Extract from the listing each line in which the word "Aneu" appears.

Segment Start: Material for the task

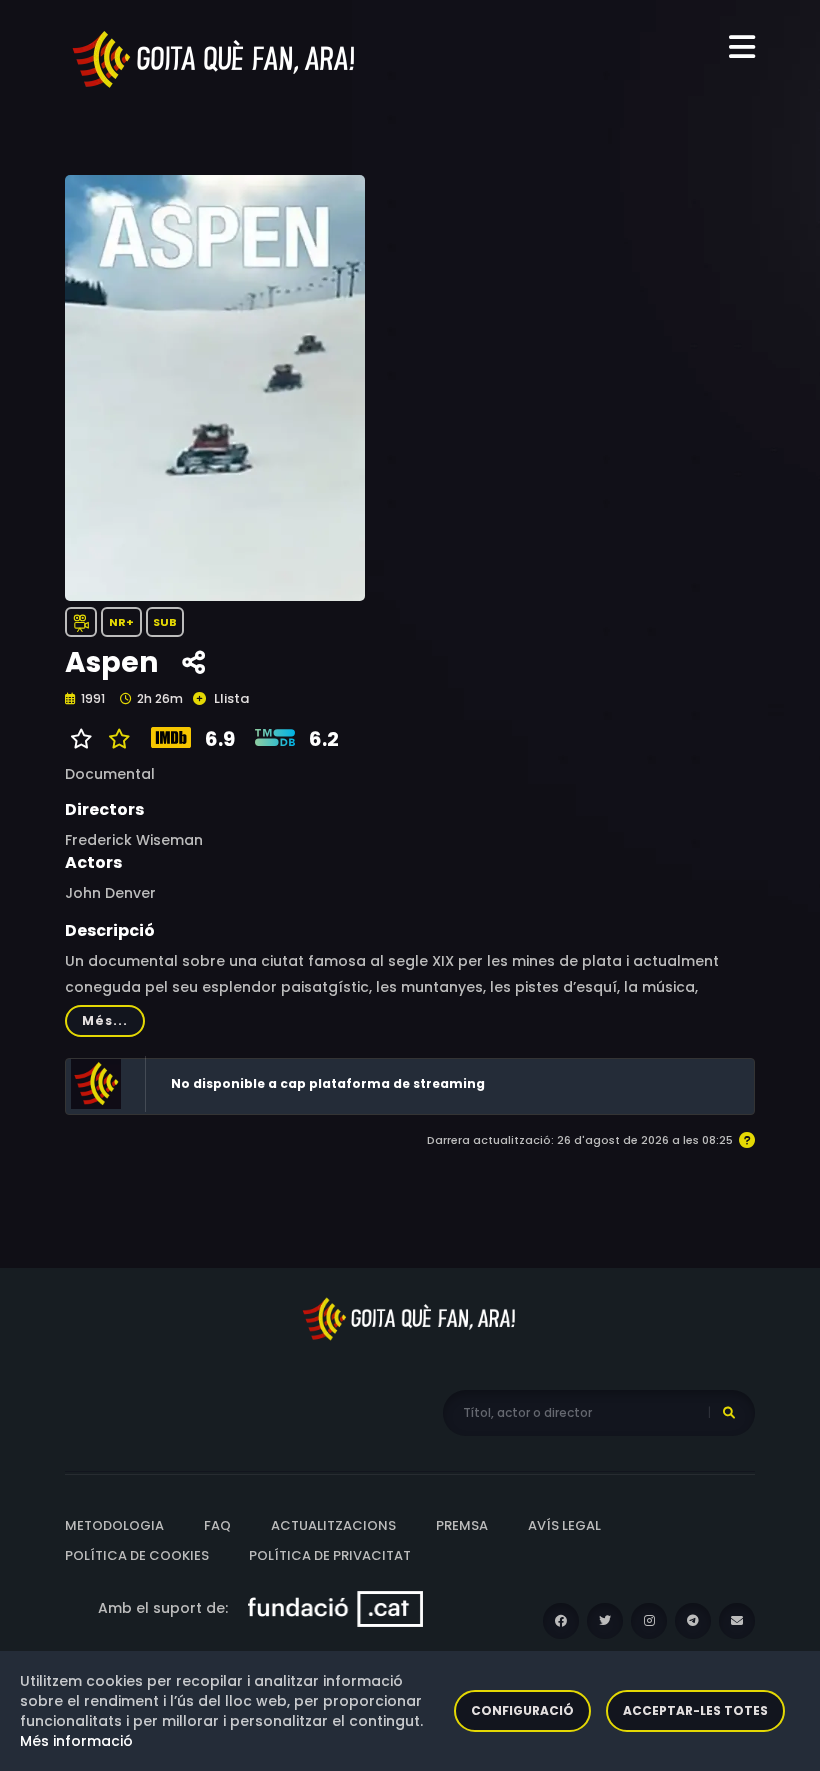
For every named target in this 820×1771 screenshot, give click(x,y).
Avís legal (564, 1525)
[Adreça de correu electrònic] (737, 1621)
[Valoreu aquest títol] (114, 739)
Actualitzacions (333, 1525)
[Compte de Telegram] (693, 1621)
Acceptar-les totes (695, 1710)
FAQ (217, 1525)
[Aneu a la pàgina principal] (215, 58)
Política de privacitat (330, 1555)
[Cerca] (729, 1413)
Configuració (522, 1710)
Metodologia (114, 1525)
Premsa (462, 1525)
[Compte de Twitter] (605, 1621)
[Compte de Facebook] (561, 1621)
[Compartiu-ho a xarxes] (193, 663)
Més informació (76, 1741)
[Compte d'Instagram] (649, 1621)
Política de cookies (137, 1555)
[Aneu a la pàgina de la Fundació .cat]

Segment End: Material for the task

▸ Written answer
[Aneu a la pàgina principal] (215, 58)
[Aneu a la pàgina de la Fundació .cat]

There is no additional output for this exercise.